How it works
From a label photo to a grounded answer.
Five steps, all on the phone. The model never decides whether an interaction exists — it only explains a fact that was retrieved from a real dataset and cited.
Capture
The camera takes a photo of a pill bottle or medication label. The image never leaves the device.
OCR on-device
QVAC's OCR reads the label text locally (no cloud OCR). The recognizer is fetched once (~15 MB) and cached, then runs offline.
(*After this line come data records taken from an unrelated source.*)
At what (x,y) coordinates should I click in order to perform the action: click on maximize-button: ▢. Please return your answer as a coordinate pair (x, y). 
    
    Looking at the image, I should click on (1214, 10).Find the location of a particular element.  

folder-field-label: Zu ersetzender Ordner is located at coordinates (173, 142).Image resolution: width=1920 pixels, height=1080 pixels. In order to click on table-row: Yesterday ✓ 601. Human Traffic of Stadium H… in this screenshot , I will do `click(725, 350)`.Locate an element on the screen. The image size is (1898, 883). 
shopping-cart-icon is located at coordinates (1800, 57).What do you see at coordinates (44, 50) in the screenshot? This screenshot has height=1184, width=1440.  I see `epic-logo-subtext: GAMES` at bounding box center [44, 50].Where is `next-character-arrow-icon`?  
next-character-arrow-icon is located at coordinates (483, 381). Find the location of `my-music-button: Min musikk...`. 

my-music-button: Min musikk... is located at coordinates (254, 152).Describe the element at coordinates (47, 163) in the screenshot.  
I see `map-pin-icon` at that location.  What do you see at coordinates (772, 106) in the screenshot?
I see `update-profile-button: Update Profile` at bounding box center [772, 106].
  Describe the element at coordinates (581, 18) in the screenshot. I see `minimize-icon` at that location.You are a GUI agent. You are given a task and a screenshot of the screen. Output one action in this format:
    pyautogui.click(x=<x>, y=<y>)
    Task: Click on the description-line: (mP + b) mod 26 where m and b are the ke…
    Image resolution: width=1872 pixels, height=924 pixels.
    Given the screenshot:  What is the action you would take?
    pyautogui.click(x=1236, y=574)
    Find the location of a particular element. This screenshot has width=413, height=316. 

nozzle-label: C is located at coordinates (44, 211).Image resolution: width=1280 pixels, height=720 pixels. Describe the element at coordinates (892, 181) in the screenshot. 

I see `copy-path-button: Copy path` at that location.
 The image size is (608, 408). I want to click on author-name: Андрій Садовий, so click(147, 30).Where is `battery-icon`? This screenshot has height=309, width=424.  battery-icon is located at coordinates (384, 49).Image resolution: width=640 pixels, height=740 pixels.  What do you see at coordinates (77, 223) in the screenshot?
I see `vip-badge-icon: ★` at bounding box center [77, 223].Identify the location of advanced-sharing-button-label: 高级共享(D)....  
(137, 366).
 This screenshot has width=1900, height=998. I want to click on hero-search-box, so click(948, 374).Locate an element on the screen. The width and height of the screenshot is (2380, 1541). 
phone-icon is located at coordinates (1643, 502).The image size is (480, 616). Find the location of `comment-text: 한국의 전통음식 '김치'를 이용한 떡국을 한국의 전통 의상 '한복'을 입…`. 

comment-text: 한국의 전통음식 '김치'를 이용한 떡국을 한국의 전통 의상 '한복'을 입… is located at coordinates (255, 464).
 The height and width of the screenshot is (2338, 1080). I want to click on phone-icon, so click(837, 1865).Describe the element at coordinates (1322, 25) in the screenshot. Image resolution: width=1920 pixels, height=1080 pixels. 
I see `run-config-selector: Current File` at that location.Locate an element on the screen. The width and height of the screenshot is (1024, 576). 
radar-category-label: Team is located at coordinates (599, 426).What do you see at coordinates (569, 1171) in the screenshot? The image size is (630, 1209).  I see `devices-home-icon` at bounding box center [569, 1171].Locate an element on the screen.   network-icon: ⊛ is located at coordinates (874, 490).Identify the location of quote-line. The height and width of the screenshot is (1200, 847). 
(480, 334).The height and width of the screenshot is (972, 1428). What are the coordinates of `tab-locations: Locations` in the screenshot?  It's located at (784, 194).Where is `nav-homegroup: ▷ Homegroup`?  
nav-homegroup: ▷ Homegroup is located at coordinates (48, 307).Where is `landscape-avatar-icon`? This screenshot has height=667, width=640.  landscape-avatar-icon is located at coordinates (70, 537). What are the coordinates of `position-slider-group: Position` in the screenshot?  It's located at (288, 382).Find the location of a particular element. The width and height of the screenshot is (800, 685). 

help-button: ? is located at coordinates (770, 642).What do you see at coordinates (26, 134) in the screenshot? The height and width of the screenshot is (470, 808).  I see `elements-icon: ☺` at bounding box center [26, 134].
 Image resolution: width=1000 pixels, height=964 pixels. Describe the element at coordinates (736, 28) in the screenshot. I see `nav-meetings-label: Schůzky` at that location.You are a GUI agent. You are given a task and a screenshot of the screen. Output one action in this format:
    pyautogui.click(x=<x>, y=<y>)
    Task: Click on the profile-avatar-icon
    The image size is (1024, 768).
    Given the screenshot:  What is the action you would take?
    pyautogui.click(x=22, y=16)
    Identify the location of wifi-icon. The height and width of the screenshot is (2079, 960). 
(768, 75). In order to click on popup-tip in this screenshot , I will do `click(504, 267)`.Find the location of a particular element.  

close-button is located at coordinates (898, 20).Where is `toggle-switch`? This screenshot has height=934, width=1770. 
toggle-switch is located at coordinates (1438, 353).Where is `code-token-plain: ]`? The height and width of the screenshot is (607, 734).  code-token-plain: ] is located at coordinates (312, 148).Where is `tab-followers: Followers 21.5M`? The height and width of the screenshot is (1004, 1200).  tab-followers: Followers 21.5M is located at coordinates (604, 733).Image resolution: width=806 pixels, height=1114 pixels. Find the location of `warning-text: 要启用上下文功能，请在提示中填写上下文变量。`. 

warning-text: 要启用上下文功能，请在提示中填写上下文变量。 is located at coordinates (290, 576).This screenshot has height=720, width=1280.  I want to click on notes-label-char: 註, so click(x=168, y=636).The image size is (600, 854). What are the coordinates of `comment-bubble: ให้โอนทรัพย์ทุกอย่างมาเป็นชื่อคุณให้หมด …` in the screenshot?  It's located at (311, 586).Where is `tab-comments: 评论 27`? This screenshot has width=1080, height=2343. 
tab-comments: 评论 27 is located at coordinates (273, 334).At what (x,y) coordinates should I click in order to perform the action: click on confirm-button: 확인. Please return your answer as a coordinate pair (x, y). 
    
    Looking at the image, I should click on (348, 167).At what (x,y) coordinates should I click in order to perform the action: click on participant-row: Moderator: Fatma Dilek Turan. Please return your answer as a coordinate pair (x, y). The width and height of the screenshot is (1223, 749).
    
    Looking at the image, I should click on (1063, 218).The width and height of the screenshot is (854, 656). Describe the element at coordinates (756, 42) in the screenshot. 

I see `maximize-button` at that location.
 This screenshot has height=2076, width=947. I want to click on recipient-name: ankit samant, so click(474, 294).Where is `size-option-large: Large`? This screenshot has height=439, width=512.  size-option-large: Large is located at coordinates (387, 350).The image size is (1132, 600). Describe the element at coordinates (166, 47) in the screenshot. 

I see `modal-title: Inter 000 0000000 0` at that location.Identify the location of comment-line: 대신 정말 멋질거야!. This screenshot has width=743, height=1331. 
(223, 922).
Normalize to a generic name
A model-free n-gram match against the DDInter vocabulary resolves brand/printed text to a generic ingredient — e.g. "ASPIRIN 81 mg" → acetylsalicylic acid. If nothing resolves, it abstains.
Look up the interaction
The resolved drug is checked against your saved shelf in a bundled offline copy of DDInter 2.0 (~160k drug-drug pairs with severity). The hit — pair, severity, and source IDs — is the cited fact.
Explain in plain language
The on-device MedPsy model explains only the retrieved fact in 2–3 patient-friendly sentences, ending by advising confirmation with a pharmacist. Internal reasoning is stripped from the output.
The safety contract
Three rules that keep it honest
Grounded
Severity comes from DDInter, not the model. The explanation asserts and cites only the hard fact ("A + B = severity X").
Abstains
If a drug doesn't resolve to the dataset, Pharos refuses to guess and says it can't verify that one. Unknown is never treated as safe.
No fabrication
If two resolved drugs have no documented interaction, it reports zero — it never invents one to seem helpful.
Every scan leaves a trail
Auditable by design
Each scan writes a structured audit log (JSONL) of the grounded chain and a resource log (CSV) of on-device cost. Together with a packet capture during an offline scan, they're the evidence that the answer was retrieved, local, and reproducible.